Data records
:::::

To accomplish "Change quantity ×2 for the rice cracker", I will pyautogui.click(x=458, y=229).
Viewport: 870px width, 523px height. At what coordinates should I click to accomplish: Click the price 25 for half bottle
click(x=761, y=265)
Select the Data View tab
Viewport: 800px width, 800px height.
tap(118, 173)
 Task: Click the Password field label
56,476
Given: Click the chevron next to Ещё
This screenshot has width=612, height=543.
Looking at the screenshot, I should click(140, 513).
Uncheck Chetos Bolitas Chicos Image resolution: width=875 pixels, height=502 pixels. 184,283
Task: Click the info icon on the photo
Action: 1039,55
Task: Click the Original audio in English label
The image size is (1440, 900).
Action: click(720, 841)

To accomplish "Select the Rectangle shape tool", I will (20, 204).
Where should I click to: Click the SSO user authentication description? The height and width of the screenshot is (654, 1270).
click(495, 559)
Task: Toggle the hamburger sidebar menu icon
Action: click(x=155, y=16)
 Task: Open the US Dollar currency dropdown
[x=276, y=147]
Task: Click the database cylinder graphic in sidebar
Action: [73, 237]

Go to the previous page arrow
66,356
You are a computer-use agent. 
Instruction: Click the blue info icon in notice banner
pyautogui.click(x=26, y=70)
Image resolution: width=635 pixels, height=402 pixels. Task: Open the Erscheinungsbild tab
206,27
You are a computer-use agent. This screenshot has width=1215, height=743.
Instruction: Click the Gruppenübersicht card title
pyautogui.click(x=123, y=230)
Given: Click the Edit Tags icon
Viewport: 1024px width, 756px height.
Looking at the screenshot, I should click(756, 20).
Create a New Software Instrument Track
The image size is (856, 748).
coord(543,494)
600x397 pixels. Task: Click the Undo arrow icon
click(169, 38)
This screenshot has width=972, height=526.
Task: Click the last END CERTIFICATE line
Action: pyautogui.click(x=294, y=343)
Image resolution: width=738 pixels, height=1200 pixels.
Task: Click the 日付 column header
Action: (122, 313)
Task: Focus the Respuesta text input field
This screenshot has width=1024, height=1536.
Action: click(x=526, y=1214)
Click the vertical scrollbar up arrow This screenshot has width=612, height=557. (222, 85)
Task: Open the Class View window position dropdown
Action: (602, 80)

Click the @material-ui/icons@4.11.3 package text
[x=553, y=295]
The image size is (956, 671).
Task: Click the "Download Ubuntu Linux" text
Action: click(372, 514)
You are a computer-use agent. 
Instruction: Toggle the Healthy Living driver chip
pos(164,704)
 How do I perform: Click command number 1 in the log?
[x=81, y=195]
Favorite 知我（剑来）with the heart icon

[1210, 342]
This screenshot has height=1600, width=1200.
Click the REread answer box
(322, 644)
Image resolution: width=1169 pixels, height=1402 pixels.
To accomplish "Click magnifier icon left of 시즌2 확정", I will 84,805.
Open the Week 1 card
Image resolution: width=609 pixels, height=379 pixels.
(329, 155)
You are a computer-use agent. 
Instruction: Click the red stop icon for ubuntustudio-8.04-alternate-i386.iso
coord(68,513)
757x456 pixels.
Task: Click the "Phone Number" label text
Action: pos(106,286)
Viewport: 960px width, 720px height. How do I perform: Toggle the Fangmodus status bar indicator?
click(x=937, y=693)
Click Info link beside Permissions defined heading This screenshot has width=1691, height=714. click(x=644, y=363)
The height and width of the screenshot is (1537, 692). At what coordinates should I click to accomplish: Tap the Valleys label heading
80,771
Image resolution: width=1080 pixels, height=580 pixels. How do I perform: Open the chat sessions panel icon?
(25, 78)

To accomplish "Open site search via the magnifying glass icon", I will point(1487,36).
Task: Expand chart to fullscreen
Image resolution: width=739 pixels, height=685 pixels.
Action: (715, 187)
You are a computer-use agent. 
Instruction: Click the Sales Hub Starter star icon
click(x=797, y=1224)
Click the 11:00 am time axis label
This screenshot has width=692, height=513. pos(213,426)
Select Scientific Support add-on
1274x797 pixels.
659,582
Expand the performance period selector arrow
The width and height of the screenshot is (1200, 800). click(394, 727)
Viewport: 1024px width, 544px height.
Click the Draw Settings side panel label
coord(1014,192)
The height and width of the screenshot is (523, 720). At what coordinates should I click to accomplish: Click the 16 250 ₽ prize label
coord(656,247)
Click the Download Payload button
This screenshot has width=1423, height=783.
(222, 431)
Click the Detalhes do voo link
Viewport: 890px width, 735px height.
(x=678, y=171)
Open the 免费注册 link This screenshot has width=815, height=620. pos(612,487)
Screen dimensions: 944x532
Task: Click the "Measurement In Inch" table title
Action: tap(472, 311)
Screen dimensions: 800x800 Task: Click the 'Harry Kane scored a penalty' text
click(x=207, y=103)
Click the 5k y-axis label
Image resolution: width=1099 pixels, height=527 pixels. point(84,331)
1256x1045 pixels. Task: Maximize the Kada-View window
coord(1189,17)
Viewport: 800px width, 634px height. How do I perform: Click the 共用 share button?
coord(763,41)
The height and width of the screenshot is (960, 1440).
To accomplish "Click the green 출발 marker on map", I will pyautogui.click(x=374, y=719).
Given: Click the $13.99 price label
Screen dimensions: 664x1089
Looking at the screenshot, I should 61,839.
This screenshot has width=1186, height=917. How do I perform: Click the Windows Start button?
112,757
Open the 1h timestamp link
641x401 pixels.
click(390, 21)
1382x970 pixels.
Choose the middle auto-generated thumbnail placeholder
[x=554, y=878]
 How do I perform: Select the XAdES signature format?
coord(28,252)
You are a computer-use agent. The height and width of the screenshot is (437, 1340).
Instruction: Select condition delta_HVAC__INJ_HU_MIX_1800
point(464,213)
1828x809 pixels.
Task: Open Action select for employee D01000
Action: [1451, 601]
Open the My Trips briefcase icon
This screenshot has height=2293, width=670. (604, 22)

:::::

**Required work:**
Every record is to be repeated exactly as it stands above.

**Solution below:**
To accomplish "Change quantity ×2 for the rice cracker", I will pyautogui.click(x=458, y=229).
Viewport: 870px width, 523px height. At what coordinates should I click to accomplish: Click the price 25 for half bottle
click(x=761, y=265)
Select the Data View tab
Viewport: 800px width, 800px height.
tap(118, 173)
 Task: Click the Password field label
56,476
Given: Click the chevron next to Ещё
This screenshot has width=612, height=543.
Looking at the screenshot, I should click(140, 513).
Uncheck Chetos Bolitas Chicos Image resolution: width=875 pixels, height=502 pixels. 184,283
Task: Click the info icon on the photo
Action: 1039,55
Task: Click the Original audio in English label
The image size is (1440, 900).
Action: click(720, 841)

To accomplish "Select the Rectangle shape tool", I will (20, 204).
Where should I click to: Click the SSO user authentication description? The height and width of the screenshot is (654, 1270).
click(495, 559)
Task: Toggle the hamburger sidebar menu icon
Action: click(x=155, y=16)
 Task: Open the US Dollar currency dropdown
[x=276, y=147]
Task: Click the database cylinder graphic in sidebar
Action: [73, 237]

Go to the previous page arrow
66,356
You are a computer-use agent. 
Instruction: Click the blue info icon in notice banner
pyautogui.click(x=26, y=70)
Image resolution: width=635 pixels, height=402 pixels. Task: Open the Erscheinungsbild tab
206,27
You are a computer-use agent. This screenshot has width=1215, height=743.
Instruction: Click the Gruppenübersicht card title
pyautogui.click(x=123, y=230)
Given: Click the Edit Tags icon
Viewport: 1024px width, 756px height.
Looking at the screenshot, I should click(756, 20).
Create a New Software Instrument Track
The image size is (856, 748).
coord(543,494)
600x397 pixels. Task: Click the Undo arrow icon
click(169, 38)
This screenshot has width=972, height=526.
Task: Click the last END CERTIFICATE line
Action: pyautogui.click(x=294, y=343)
Image resolution: width=738 pixels, height=1200 pixels.
Task: Click the 日付 column header
Action: (122, 313)
Task: Focus the Respuesta text input field
This screenshot has width=1024, height=1536.
Action: click(x=526, y=1214)
Click the vertical scrollbar up arrow This screenshot has width=612, height=557. (222, 85)
Task: Open the Class View window position dropdown
Action: (602, 80)

Click the @material-ui/icons@4.11.3 package text
[x=553, y=295]
The image size is (956, 671).
Task: Click the "Download Ubuntu Linux" text
Action: click(372, 514)
You are a computer-use agent. 
Instruction: Toggle the Healthy Living driver chip
pos(164,704)
 How do I perform: Click command number 1 in the log?
[x=81, y=195]
Favorite 知我（剑来）with the heart icon

[1210, 342]
This screenshot has height=1600, width=1200.
Click the REread answer box
(322, 644)
Image resolution: width=1169 pixels, height=1402 pixels.
To accomplish "Click magnifier icon left of 시즌2 확정", I will 84,805.
Open the Week 1 card
Image resolution: width=609 pixels, height=379 pixels.
(329, 155)
You are a computer-use agent. 
Instruction: Click the red stop icon for ubuntustudio-8.04-alternate-i386.iso
coord(68,513)
757x456 pixels.
Task: Click the "Phone Number" label text
Action: pos(106,286)
Viewport: 960px width, 720px height. How do I perform: Toggle the Fangmodus status bar indicator?
click(x=937, y=693)
Click Info link beside Permissions defined heading This screenshot has width=1691, height=714. click(x=644, y=363)
The height and width of the screenshot is (1537, 692). At what coordinates should I click to accomplish: Tap the Valleys label heading
80,771
Image resolution: width=1080 pixels, height=580 pixels. How do I perform: Open the chat sessions panel icon?
(25, 78)

To accomplish "Open site search via the magnifying glass icon", I will point(1487,36).
Task: Expand chart to fullscreen
Image resolution: width=739 pixels, height=685 pixels.
Action: (715, 187)
You are a computer-use agent. 
Instruction: Click the Sales Hub Starter star icon
click(x=797, y=1224)
Click the 11:00 am time axis label
This screenshot has width=692, height=513. pos(213,426)
Select Scientific Support add-on
1274x797 pixels.
659,582
Expand the performance period selector arrow
The width and height of the screenshot is (1200, 800). click(394, 727)
Viewport: 1024px width, 544px height.
Click the Draw Settings side panel label
coord(1014,192)
The height and width of the screenshot is (523, 720). At what coordinates should I click to accomplish: Click the 16 250 ₽ prize label
coord(656,247)
Click the Download Payload button
This screenshot has width=1423, height=783.
(222, 431)
Click the Detalhes do voo link
Viewport: 890px width, 735px height.
(x=678, y=171)
Open the 免费注册 link This screenshot has width=815, height=620. pos(612,487)
Screen dimensions: 944x532
Task: Click the "Measurement In Inch" table title
Action: tap(472, 311)
Screen dimensions: 800x800 Task: Click the 'Harry Kane scored a penalty' text
click(x=207, y=103)
Click the 5k y-axis label
Image resolution: width=1099 pixels, height=527 pixels. point(84,331)
1256x1045 pixels. Task: Maximize the Kada-View window
coord(1189,17)
Viewport: 800px width, 634px height. How do I perform: Click the 共用 share button?
coord(763,41)
The height and width of the screenshot is (960, 1440).
To accomplish "Click the green 출발 marker on map", I will pyautogui.click(x=374, y=719).
Given: Click the $13.99 price label
Screen dimensions: 664x1089
Looking at the screenshot, I should 61,839.
This screenshot has width=1186, height=917. How do I perform: Click the Windows Start button?
112,757
Open the 1h timestamp link
641x401 pixels.
click(390, 21)
1382x970 pixels.
Choose the middle auto-generated thumbnail placeholder
[x=554, y=878]
 How do I perform: Select the XAdES signature format?
coord(28,252)
You are a computer-use agent. The height and width of the screenshot is (437, 1340).
Instruction: Select condition delta_HVAC__INJ_HU_MIX_1800
point(464,213)
1828x809 pixels.
Task: Open Action select for employee D01000
Action: [1451, 601]
Open the My Trips briefcase icon
This screenshot has height=2293, width=670. (604, 22)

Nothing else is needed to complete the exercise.